A onda de transformação seguinte veio com o empoderamento do consumidor, tornando-o mais consciente de suas escolhas, bem como de valores sociais e sustentáveis. Inseri-lo no centro do planejamento e gestão (consumer centricity), elevar sua experiência (CX) e atendê-lo nos canais de sua preferência (onminichannel) tornaram-se questão de ordem na indústria e no varejo.

Esta cadência de ondas trouxe para o varejo um mar de desafios de oportunidades. Por exemplo, para as empresas de comércio de alimentos e outros itens essenciais coube o desafio de se adaptarem a um pico de super abastecimento por parte do consumidor (e às dificuldades logísticas inerentes), a protocolos de segurança restritivos em suas lojas.

Varejistas de categorias de produtos não essenciais em geral amargam impactos negativos mais importantes, com algumas exceções, tais como televisores e outros itens relacionados a conveniência doméstica.  Pelo fato de ainda não termos vivido todo o ciclo do vírus, não é possível fazer previsões assertivas, exigindo a criação de cenários que levam em consideração as possíveis curvas de demanda, relacionadas ao poder de compra durante a crise, seus efeitos psicológicos e aos protocolos de segurança a serem adotados. 

Compreender as ondas que impactaram o varejo, e o poder transformador que elas representam, é fundamental para a elaboração de tais cenários. Por isso a ABA, a partir de seu propósito de mobilizar o marketing como agente transformador dos negócios e da sociedade, bem como de sua vocação para o protagonismo colaborativo no debate dos grandes temas estratégicos de marketing, tem direcionado esforços para trazer luz às questões relacionadas ao propósito das marcas, tendências de comportamento dos consumidores e a atuação das marcas no momento em que vivemos.

Uma importante iniciativa da Entidade que materializa nosso protagonismo é a websérie para debater “Perspectivas – uma visão setorizada da inovação”. Contando com a parceria do Grupo Croma, e de seu fundador Edmar Bulla, a iniciativa inédita pela configuração setorizada pretende mostrar como a união, neste momento de preservação de vidas e negócios, é também importante entre concorrentes.
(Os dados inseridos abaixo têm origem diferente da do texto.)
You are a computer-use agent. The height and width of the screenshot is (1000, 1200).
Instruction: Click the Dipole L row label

Varejo foi o tema do encontro do dia 24 de junho, com a participação de Othon Vela, diretor de marketing do GPA, e Silvana Balbo, diretora de Marketing do Carrefour e diretora da ABA.

Os inscritos participaram e fizeram provocações aos entrevistados sobre as transformações causadas pela pandemia, aprendizados para o futuro próximo, crescimento de vendas online, inovação nas lojas físicas, proximidade com os clientes, entre outros questionamentos que foram respondidos pelos convidados em uma rica troca de experiências e conhecimentos do setor.  Segundo Silvana Balbo do Carrefour, o benchmark com outros países os ajudou muito. Tiveram receio da possível falta de comunicação, mas ocorreu o inverso, todos no Carrefour se mobilizaram e ficaram surpresos com os resultados. Já Othon Vela do GPA afirmou que no começo da pandemia, ficaram apreensivos com a questão de abastecimento de suprimentos para a população. Porém toda equipe do GPA se uniu, cada um dentro da sua especialização e com isso contornaram a tensão.
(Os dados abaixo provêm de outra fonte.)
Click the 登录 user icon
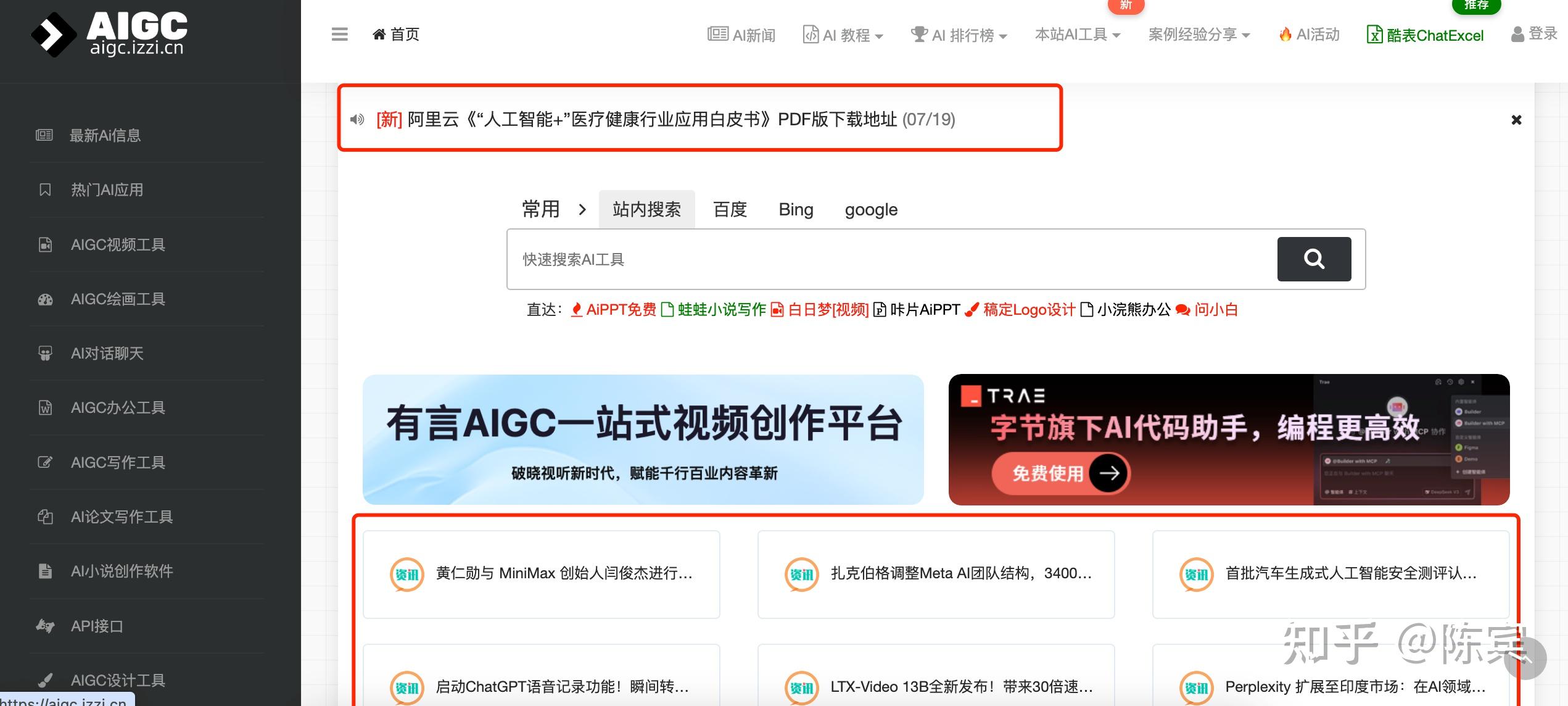Image resolution: width=1568 pixels, height=706 pixels. tap(1517, 34)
E o que o varejo pode esperar para os próximos meses? Nós da ABA listamos aqui algumas ponderações provenientes de nossa atuação junto aos líderes de marketing do país:

  • A experiência dos consumidores no centro das decisões, com ainda mais relevância.
  • A intensificação do uso da tecnologia em toda a cadeia de distribuição, especialmente no relacionamento com o consumidor, para atender a premissa anterior.
  • O reforço do vínculo através do propósito cada vez mais alinhado com os valores éticos e sustentáveis.
  • O uso ético e eficiente dos dados dos consumidores, não apenas tendo em vista a sanção da LGPD, mas em prol da transparência nas relações de consumo.

É impossível controlar o mar, mas monitorar todas as variáveis que formam suas ondas é fundamental para navegação. Assim como para uma atividade econômica tão importante para nossa sociedade, como o varejo.

Sandra Martinelli é presidente-executiva da ABA (Associação Brasileira de Anunciantes).